Tattoo World n°2: Antony Flemming

Pour cette seconde édition de Tattoo World nous avons le plaisir d’inaugurer la première collaboration entre un artiste tatoueur et Inspired. Fruit de cet échange : un print en édition très limitée ainsi que son original, réalisé pour nous par Antony Flemming et exclusivement en vente ici.

C’est lors d’une escapade outre-Manche que nous avons passé quelques jours avec Antony Flemming, jeune londonien de 24 ans, basé à Ruislip Manor. Antony Flemming c’est déjà deux participations aux conventions de tatouage de Londres et Brighton et un style clairement identifiable. La seule chose qu’on pourrait lui reprocher, c’est de ne pas nous rendre visite plus souvent. Heureusement, il a prévu un passage à la convention de Rennes les 17 et 18 mai 2014.

C’est étonnant de voir comment tu en es venu au tatouage, alors que tu te destinais à une carrière de joueur de foot professionnel. On dirait que le tatouage est venu à toi et non l’inverse. Peux-tu me raconter comment ça s’est passé ?

Haha! Normalement c’est un sujet dont je ne parle jamais parce que ça me donne l’impression d’être ce vieux poivrot au pub, accoudé à radoté sur « ce qu’aurait pu être la vie». Mais comme tu en parles, effectivement j’étais footballeur pro il y a bien longtemps, dans ma jeunesse, bien avant que je découvre le tatouage. Je pense qu’étant jeune, comme tous les gens à cet âge, c’est ce que je rêvais de faire. Malheureusement, je me suis sérieusement blessé et le rêve s’est évaporé. Mais j’en suis plutôt content car sinon je ne serais pas là avec toi. A la place, je serais entrain de compter mes Lamborghinis et Ferraris, en admirant mes manchettes religieuses (rire)!

000042

Le tatouage, c’est arrivé assez tard pour moi. Quand tu lis les interviews, tous ces types sont tombé dans le tatouage petit, parce que leur grand-père s’était fait tatouer par Derek Campell ou George Bone pour £4 et que depuis ce temps ils ont toujours rêvé de faire ça. Moi, je n’ai commencé à m’y intéresser qu’après avoir commencé mon apprentissage. En fait c’est même un peu la honte car je ne connaissais vraiment rien. Je pensais que Sailor Jerry était une marque d’alcool et c’est à peu près tout ! J’étudiais l’art à l’université et on a fait un projet sur l’impression japonaise par bloc de bois, on étudiait des artistes comme Hokusai, tu sais le type qui a fait la fameuse « vague bleue ». J’ai beaucoup aimé, plus que tout ce que j’avais pu voir avant. Ca a déclenché en moi une passion pour ce genre artistique, puis quand j’ai commencé à retrouver ces motifs dans le tatouage japonais, j’en suis devenu obsédé.

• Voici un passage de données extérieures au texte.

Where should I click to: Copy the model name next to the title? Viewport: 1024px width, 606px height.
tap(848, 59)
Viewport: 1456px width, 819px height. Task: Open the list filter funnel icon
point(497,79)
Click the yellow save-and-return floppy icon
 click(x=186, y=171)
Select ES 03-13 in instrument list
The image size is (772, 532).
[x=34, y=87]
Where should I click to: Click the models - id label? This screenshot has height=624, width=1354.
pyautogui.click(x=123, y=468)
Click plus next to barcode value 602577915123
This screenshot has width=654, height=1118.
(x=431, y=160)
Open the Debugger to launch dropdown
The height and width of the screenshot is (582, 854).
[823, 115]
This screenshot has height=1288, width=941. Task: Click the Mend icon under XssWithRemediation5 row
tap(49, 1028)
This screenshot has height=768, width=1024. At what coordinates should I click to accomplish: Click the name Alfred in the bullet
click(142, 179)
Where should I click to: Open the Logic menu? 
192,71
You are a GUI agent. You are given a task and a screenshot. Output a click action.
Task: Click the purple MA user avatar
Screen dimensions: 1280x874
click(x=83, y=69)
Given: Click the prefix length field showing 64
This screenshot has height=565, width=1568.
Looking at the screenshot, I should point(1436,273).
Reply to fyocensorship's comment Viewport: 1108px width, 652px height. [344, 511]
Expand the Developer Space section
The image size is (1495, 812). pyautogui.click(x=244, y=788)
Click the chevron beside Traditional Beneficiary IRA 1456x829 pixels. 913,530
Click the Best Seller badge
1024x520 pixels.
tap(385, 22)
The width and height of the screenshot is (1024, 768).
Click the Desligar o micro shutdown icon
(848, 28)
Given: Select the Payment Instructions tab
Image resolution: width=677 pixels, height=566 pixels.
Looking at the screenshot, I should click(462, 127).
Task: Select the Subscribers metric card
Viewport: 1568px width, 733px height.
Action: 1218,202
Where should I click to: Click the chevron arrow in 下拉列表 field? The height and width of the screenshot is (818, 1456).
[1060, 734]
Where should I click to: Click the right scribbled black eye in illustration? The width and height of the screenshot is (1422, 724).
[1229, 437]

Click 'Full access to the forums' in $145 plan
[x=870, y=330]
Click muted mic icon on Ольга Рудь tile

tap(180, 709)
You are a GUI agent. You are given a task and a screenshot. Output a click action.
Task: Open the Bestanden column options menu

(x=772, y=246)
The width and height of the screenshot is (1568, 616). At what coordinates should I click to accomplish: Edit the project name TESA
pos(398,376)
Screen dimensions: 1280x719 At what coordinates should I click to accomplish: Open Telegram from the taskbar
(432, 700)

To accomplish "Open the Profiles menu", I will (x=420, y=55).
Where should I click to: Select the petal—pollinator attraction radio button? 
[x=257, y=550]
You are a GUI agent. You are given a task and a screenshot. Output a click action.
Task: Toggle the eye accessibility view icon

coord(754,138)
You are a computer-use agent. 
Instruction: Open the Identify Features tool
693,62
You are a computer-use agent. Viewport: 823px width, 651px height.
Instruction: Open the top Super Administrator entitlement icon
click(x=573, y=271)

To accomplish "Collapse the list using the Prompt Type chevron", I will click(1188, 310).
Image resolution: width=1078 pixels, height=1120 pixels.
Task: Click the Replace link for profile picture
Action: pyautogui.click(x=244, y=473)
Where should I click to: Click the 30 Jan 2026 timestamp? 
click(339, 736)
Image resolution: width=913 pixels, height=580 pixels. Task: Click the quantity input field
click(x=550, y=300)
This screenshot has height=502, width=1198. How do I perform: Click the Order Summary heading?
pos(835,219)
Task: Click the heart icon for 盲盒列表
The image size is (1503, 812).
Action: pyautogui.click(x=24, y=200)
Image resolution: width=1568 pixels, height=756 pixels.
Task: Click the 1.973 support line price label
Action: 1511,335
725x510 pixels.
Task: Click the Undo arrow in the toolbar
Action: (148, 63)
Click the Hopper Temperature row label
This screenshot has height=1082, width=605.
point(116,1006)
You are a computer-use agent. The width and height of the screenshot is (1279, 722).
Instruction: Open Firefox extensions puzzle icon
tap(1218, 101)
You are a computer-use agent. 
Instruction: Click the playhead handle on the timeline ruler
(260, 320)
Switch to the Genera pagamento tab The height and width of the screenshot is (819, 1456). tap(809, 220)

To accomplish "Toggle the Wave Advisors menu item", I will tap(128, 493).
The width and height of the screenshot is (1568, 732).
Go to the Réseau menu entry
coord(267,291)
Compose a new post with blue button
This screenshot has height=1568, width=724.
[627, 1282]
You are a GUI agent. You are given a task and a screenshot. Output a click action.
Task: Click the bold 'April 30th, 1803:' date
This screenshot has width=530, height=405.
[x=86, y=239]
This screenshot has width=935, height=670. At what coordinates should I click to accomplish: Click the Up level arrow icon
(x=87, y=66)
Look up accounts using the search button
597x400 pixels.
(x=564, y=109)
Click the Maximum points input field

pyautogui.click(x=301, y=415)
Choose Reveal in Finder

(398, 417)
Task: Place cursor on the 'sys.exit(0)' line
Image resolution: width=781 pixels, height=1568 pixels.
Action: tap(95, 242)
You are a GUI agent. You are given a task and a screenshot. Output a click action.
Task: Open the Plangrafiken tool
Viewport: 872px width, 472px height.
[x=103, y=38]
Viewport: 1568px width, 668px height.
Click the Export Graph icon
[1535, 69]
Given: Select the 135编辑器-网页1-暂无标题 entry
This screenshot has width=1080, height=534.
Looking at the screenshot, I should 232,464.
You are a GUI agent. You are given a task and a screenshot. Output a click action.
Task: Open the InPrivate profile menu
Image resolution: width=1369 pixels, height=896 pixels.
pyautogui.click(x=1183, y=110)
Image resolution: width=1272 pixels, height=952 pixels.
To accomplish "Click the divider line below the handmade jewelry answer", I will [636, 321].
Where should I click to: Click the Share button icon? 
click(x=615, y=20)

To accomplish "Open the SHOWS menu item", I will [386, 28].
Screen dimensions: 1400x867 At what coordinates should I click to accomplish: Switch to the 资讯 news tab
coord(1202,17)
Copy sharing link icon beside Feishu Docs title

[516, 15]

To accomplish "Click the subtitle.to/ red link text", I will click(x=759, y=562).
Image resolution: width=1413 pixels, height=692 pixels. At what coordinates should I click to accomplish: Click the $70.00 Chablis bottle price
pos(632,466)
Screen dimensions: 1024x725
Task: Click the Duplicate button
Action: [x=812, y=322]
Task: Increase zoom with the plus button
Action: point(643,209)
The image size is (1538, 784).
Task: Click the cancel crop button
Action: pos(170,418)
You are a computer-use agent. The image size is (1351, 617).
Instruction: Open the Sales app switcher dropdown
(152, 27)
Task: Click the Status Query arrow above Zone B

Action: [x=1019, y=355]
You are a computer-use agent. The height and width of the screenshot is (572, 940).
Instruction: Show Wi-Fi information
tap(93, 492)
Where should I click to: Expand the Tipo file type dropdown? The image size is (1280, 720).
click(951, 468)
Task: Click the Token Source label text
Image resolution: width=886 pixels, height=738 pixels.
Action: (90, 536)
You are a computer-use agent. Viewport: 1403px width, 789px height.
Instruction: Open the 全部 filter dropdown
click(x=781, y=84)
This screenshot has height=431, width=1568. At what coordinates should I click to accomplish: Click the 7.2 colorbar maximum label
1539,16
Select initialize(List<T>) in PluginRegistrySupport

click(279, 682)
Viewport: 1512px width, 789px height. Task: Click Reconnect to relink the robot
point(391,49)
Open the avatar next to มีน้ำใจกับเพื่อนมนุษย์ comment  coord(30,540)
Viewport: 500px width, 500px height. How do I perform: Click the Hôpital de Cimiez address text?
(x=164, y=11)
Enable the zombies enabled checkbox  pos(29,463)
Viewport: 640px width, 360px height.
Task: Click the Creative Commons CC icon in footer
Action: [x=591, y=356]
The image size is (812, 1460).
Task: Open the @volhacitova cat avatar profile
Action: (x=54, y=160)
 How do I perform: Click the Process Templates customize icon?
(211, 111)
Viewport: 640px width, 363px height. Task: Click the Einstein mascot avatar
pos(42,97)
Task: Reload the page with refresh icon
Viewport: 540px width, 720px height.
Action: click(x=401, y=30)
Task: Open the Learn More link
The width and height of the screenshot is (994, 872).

Prints en édition limitée & Peinture originale en vente exclusivement ici

Peu après cette histoire, j’ai décidé de me faire une manchette japonaise. Je suis donc allé à mon shop local, World of Tattoos, où je bosse toujours. J’avais dessiné quelques croquis pour que l’artiste voie ce que j’avais en tête. En plein milieu de la séance, Emily Hansom, l’artiste, m’a demandé si ça me brancherait de tatouer. Je n’ai même pas réfléchi à sa proposition, j’étais à l’université et je visais un « vrai job ». Je ne pouvais pas imaginer qu’on puisse vivre du tattoo, je pensais que ce n’était qu’un hobby. Mais Emily a insisté et a montré mes croquis à Glyn, le patron. Il m’a demandé de venir au shop pour que je vois à quoi tout ça ressemblait et je me suis dit pourquoi pas! Dès que je suis arrivé, je suis tombé amoureux de l’ambiance, des gens, tous plus sympa les uns que les autres. Je me suis dit qu’en fait, je ne pouvais pas louper cette opportunité. C’est donc après avoir commencé que je suis tombé amoureux du tattoo. Et le plus j’en apprenais sur le milieu et les techniques, plus j’avais envie d’en savoir. Ca a eu un effet boule de neige. Et franchement je suis vraiment content que ça se soit passé comme ça !

000006

Tu es à Ruislip Manor depuis tes débuts. Pourquoi as-tu décidé de rester chez World of Tattoos ?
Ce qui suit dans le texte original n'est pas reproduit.